The lower explosive limit (LEL) of ethanol is 3.3% and the upper explosive limit (UEL) is 19%. It's pretty much a given that ethanol vapor in a still would be above the lower explosive limit in nearly every case and very likely above the upper explosive limit, in nearly every case (catastrophic failure aside). This would even apply to a pot still filled with a wash, not even a spirit run.

Frankly, I'd look at it from an entirely different position. What would happen in this situation if the still boiler were to fail, and the still was to dump the entirety of it's contents? A weld, a ferrule, a seam, flange, clamp, rivet, valve, etc, etc. In a situation where you were loaded with a wash or beer, it would probably be ugly, but in the case where you were loaded with high proof, it would probably be a disaster. There are so many ways this can fail. Imagine looping a hose around a triclamp valve and accidentally tugging at it, perfectly real scenario. Are you going to charge a still drain spraying out hot alcohol to try to shut it off?

High temp high concentration ethanol spilled will immediately create a vapor cloud, and chances are, it's going to be between the LEL/UEL. The higher the temperature, the lower the flash points, flame points, and the higher the speed of vaporization (given a fixed concentration). I cringe when I hear about guys doing spirit runs on a direct fire still. If the boiler were to fail, the operator and nearly everyone in the general vicinity would die.

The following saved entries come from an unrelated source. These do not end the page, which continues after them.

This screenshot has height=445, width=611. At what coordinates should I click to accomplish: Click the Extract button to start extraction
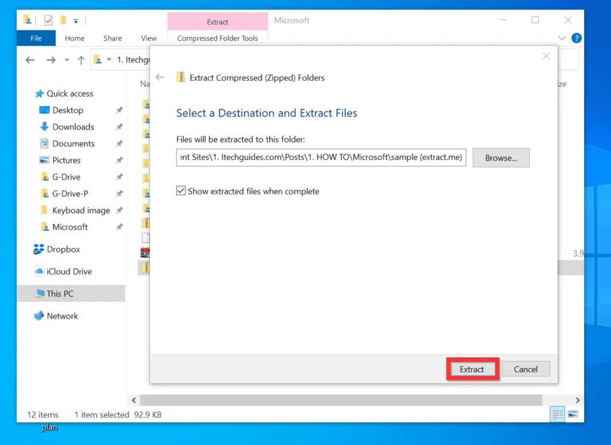click(x=472, y=369)
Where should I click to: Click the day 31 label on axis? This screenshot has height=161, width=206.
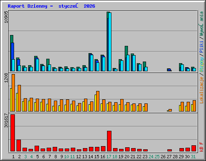click(193, 157)
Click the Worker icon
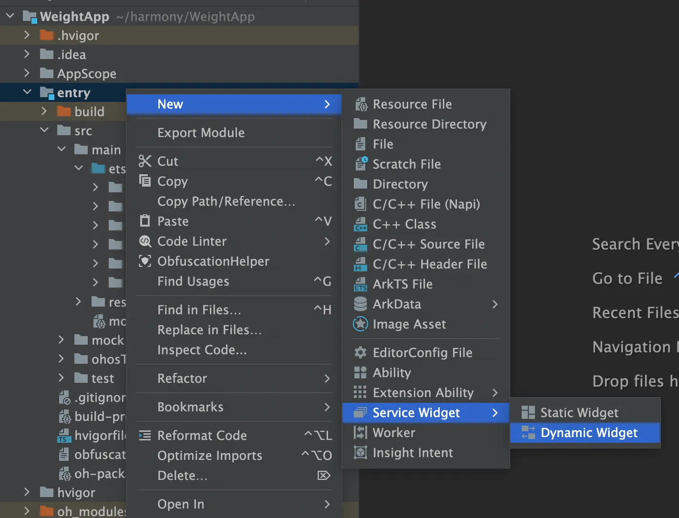The height and width of the screenshot is (518, 679). click(x=360, y=433)
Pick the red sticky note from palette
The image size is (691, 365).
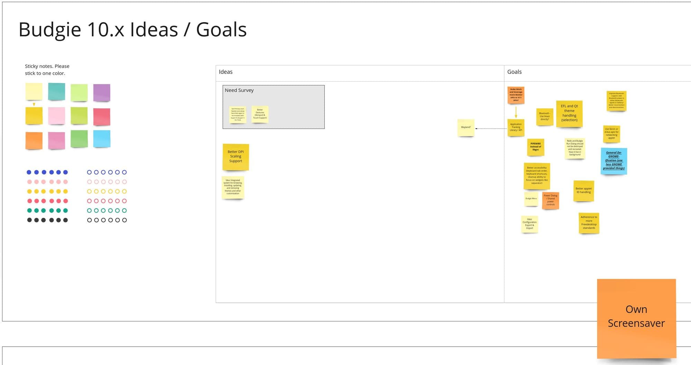(x=102, y=116)
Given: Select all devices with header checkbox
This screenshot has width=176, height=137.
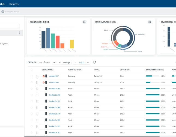Looking at the screenshot, I should point(32,70).
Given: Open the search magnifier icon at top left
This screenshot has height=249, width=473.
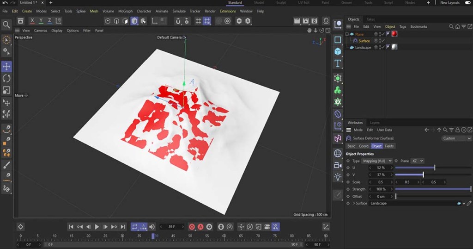Looking at the screenshot, I should (6, 25).
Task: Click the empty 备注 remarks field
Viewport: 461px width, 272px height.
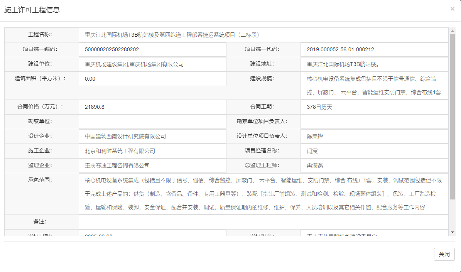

All that said, I wouldn't bother, by loading the boiler at such high proof you are gaining, at best, the equivalent of one additional plate. Going from 4 to 5 plates to try to squeeze a neutral out of your feints isn't going to make any real difference. In fact, you could get exactly the same output running your still will a lower ABV boiler charge, slower take off rate, with a higher reflux ratio (higher dephlegmator flow rate or lower dephlegmator temperature overall). There is nothing that 5 plates can do that 4 plates run at a higher reflux ratio can't do (No, really, the operating conditions have a large overlap).

You should easily be able to hit 185 on a 4 plate with a 40% boiler charge. But it won't be anywhere near neutral or clean.